■近代の絵画と彫刻-個性的表現の開拓-
「風景」というと、一般的には自然の景色や眺めを意味します。私たちを取りまく木々や山川などの景観は、自然を受けとめる側である人間に、心和ませる美や喜びの対象であったり、また場合によっては、自然の猛威から恐れの念をいだかせるものに変貌します。すなわち「風景」は、見る人によってそれぞれ異なった印象を受けるものであり、それはまた、見る側の意識や経験の問題と深く関わっていることがわかります。特に美術家たちは、みずからの感性を通して自然を解釈し、その時々の気分や意識を反映させた作品を制作することによって、改めてわたしたちの気付かなかった風景を再発見させてくれます。
明治の近代化は、西洋の科学や文化を受容することによって、本来の日本文化と絡み合って推進されてきました。時代や地域や場所が違うと、風景に対する考え方も異なることは言うまでもありません。日本の美術家たちは、それをいち早く認識し彼らの作品に反映させたと言えるでしょう。例えば、美術家たちにとっての遠近法や写真術などとの出会いが、彼等の視覚の変容を促す大きな要因となりました。そして今日の美術における風景表現の様相は、多元的な価値観を反映して、もはや風景画という概念では捉えきれないものにまで及んでいます。中でも、写真術の利用は風景画の常識を変えてしまうような視点を生みだして、風景表現の可能性を広げました。科学の進歩と美術家の表現の拡大という点からも、今日の多様な風景表現は、わたしたちに様々な視点を提示してくれます。また、現代では、画家の眼で自由に対象をとらえて表現し、自然を独自の視点で描いたものから、画家の心象風景を現したもの、また、美術家にとって特別な意味を持った場所など、様々な表現が見られます。
本展は第1部として、近・現代の日本及び西洋の画家たちによって描かれた“西洋風景”を展示し、第2部では、近代から現代までの日本人画家による“日本風景”の表現を展観いたします。

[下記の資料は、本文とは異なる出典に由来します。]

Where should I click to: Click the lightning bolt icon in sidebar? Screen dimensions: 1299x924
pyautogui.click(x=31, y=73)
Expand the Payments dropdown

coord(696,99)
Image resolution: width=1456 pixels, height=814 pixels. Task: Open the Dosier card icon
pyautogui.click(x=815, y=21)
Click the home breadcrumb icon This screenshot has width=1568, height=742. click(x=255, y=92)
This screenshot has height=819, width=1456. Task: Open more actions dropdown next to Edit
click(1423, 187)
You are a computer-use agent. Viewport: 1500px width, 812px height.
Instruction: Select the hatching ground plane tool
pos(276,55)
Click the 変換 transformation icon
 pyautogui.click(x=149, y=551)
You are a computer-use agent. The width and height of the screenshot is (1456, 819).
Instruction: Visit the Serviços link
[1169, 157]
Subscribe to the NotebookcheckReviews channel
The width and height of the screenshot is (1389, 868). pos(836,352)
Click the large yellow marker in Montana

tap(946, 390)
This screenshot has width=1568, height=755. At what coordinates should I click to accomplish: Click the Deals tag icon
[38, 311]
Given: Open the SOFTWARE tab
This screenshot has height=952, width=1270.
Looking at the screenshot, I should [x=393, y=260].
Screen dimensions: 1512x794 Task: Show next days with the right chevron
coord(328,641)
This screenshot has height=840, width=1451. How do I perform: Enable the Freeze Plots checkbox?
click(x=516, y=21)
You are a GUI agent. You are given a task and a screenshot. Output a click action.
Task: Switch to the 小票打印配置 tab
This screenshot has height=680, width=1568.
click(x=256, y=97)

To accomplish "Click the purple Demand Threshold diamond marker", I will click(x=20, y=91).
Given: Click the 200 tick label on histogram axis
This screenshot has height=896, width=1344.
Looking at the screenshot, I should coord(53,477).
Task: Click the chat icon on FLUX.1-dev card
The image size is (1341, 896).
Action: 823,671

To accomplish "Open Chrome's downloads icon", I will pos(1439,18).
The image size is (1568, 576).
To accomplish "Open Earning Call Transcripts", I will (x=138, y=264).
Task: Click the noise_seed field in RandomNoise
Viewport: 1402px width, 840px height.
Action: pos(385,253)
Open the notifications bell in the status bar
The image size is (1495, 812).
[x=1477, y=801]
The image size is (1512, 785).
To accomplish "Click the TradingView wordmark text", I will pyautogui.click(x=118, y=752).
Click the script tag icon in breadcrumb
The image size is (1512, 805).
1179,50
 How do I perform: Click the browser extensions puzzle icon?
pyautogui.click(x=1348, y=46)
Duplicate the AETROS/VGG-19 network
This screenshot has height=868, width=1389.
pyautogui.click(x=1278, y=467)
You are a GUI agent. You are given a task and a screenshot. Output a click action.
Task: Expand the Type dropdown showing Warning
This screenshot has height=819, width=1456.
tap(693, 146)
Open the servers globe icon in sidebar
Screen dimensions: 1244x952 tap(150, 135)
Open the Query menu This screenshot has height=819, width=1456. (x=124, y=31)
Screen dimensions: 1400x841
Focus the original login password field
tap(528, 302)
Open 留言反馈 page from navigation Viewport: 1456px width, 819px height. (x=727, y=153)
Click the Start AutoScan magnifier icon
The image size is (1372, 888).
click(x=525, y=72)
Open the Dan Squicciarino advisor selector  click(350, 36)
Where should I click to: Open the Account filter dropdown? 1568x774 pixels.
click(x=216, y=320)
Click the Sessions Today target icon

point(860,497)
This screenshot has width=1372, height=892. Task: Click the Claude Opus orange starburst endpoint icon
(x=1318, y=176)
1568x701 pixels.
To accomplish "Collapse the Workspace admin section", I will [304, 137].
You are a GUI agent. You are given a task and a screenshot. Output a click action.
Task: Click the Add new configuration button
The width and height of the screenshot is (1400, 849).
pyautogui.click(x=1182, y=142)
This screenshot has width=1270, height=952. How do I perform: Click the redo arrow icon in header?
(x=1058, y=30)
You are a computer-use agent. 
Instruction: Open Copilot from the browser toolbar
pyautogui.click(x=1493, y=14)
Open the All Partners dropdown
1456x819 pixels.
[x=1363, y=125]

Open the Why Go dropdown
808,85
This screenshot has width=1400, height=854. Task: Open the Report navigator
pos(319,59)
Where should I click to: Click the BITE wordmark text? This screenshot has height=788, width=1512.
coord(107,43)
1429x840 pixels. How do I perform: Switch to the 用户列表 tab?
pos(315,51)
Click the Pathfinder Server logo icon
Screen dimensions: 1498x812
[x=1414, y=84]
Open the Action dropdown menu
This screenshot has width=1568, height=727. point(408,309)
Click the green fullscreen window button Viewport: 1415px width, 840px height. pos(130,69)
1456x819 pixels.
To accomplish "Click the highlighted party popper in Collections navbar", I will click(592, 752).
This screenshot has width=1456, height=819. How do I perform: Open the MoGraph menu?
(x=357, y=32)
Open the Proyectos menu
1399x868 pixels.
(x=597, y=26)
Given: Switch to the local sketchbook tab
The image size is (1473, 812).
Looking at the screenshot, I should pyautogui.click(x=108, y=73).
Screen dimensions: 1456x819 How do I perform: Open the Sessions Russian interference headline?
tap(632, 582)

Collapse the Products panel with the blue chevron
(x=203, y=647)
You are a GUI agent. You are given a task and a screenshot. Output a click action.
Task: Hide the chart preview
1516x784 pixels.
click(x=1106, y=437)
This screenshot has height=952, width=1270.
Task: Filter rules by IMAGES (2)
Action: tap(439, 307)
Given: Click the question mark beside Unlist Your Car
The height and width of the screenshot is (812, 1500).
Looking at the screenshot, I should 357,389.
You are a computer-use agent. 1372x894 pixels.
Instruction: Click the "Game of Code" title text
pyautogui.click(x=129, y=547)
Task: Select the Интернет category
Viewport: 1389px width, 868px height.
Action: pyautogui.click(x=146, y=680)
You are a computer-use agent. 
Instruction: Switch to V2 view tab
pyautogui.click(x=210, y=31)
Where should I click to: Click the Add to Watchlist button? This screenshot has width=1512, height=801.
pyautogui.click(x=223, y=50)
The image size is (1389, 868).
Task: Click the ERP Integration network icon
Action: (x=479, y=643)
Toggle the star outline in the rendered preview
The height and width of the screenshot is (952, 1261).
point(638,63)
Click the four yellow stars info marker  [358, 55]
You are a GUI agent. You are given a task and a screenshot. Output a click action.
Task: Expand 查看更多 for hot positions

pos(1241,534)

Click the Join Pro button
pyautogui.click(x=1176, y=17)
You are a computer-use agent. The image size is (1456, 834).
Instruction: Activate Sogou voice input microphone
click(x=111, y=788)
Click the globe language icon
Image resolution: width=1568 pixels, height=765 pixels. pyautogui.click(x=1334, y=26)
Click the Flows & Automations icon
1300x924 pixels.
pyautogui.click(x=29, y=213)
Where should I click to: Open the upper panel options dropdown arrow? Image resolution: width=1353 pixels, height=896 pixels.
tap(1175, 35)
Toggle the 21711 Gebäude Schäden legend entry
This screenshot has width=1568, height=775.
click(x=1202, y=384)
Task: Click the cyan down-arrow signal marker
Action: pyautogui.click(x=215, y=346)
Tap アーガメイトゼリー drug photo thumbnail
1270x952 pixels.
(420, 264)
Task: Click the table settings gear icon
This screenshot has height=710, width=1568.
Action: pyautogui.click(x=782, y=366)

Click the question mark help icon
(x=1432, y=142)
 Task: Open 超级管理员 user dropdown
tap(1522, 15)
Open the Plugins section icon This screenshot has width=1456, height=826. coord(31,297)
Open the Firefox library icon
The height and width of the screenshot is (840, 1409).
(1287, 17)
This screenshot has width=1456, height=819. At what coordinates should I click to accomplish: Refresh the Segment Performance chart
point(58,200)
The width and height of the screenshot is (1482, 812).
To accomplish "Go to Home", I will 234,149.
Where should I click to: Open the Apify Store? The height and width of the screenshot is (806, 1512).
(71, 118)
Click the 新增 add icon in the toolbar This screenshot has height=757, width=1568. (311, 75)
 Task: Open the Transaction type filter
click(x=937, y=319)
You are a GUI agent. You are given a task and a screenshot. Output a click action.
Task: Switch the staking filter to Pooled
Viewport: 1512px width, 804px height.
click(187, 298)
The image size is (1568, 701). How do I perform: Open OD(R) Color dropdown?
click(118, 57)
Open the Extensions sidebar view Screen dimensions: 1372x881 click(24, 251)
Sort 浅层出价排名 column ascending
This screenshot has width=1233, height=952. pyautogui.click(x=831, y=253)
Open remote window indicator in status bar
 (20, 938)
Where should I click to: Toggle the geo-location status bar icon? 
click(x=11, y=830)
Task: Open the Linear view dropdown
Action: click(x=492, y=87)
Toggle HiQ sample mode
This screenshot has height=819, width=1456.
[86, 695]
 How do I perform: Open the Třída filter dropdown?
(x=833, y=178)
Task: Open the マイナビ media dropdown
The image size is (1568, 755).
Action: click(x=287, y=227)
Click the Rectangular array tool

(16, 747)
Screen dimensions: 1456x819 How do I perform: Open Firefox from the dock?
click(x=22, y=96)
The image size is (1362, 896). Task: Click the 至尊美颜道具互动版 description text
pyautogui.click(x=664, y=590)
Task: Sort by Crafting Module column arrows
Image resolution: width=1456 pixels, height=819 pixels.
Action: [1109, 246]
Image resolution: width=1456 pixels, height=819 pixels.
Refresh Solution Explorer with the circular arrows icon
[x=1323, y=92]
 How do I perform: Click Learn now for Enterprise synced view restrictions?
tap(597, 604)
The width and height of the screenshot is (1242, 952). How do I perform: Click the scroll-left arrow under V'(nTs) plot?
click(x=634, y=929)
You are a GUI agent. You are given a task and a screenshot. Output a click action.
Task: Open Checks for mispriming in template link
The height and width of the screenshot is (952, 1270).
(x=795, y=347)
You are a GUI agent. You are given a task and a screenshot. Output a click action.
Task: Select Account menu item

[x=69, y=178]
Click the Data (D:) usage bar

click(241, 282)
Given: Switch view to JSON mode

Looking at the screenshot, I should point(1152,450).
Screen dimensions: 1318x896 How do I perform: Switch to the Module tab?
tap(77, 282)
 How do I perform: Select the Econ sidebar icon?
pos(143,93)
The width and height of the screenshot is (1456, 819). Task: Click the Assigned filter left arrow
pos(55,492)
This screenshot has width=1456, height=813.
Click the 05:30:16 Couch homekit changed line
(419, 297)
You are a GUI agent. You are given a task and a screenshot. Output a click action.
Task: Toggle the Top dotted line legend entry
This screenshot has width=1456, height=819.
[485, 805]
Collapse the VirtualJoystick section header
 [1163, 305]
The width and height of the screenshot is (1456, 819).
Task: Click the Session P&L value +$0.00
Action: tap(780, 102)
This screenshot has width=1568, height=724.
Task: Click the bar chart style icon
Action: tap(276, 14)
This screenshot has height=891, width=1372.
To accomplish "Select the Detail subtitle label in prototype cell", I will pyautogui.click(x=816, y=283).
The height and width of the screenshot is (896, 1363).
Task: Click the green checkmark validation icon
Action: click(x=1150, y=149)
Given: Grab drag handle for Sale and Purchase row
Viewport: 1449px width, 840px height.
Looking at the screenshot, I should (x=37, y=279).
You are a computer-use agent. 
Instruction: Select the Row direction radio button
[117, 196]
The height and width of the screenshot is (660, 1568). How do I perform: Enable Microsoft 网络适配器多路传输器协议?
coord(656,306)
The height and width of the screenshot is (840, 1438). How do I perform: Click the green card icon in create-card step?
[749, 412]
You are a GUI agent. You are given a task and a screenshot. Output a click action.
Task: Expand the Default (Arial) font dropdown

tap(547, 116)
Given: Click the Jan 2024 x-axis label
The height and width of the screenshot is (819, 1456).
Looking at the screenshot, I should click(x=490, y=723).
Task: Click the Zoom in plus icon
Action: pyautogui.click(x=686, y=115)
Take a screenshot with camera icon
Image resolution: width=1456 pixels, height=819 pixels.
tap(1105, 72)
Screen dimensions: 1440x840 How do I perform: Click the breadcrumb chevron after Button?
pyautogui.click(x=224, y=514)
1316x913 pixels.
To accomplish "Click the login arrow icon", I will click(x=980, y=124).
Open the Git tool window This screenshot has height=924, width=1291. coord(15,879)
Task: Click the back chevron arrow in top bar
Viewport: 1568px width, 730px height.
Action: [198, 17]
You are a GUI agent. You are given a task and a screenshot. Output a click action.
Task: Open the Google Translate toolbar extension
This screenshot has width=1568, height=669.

常設展示室 1F 2000 MOMASコレクション 第4期
2000.12.12 [火] - 2001.4.8 [日]
風景の楽しみ
会期
2000.12.12 [火] - 2001.4.8 [日]
観覧料
無料
埼玉県立近代美術館では、2008年度より「常設展」という呼称を「MOMASコレクション」に改めました。当館の常設展では2002年度以降、外部からの借用作品や現存作家のご協力によって、所蔵作品を核としつつも従来の常設展のイメージに捉われない、企画性の高いプログラムを実施してきました。名称変更はこうした意欲的な姿勢を示そうとするものであり、これまで以上に充実した展示の実現を目指しています。
※MOMAS(モマス)は埼玉県立近代美術館(The Museum of Modern Art, Saitama)の略称です。